Stored data entries:
────
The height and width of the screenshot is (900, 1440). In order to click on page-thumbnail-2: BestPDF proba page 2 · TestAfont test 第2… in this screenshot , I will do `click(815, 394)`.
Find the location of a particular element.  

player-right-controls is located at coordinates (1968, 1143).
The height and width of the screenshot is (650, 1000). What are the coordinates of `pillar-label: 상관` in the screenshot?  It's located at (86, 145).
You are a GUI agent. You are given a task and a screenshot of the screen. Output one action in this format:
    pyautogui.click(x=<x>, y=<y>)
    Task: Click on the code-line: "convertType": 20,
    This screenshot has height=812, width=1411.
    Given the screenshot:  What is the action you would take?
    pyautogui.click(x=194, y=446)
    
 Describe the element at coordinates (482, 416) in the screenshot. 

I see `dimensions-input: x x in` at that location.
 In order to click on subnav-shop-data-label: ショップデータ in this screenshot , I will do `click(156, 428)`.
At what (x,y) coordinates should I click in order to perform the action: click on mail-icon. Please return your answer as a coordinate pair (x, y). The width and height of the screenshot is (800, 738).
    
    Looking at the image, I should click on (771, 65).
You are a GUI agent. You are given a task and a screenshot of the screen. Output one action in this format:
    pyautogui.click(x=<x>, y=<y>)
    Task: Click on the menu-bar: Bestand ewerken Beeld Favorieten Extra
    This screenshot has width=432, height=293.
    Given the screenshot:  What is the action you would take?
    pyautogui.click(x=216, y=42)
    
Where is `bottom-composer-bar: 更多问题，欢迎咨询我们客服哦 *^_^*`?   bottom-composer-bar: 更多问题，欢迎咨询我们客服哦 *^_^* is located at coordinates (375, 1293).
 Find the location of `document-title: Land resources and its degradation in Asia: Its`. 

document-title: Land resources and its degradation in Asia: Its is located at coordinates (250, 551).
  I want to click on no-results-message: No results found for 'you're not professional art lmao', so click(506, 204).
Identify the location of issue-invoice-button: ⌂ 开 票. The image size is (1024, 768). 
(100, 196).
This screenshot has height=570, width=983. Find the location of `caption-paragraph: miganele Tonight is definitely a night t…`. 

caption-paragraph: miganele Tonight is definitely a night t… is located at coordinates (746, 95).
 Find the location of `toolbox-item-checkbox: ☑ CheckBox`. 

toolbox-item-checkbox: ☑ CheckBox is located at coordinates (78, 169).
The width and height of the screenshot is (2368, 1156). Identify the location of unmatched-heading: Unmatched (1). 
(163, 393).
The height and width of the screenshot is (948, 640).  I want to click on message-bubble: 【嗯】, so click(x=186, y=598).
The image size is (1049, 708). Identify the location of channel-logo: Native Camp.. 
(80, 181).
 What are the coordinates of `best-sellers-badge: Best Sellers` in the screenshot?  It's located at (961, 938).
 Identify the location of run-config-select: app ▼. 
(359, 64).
────
Please write out, word for word, the lines from the one containing "This screenshot has height=570, width=983." to the one containing "(163, 393).", including both of those lines.

This screenshot has height=570, width=983. Find the location of `caption-paragraph: miganele Tonight is definitely a night t…`. 

caption-paragraph: miganele Tonight is definitely a night t… is located at coordinates (746, 95).
 Find the location of `toolbox-item-checkbox: ☑ CheckBox`. 

toolbox-item-checkbox: ☑ CheckBox is located at coordinates (78, 169).
The width and height of the screenshot is (2368, 1156). Identify the location of unmatched-heading: Unmatched (1). 
(163, 393).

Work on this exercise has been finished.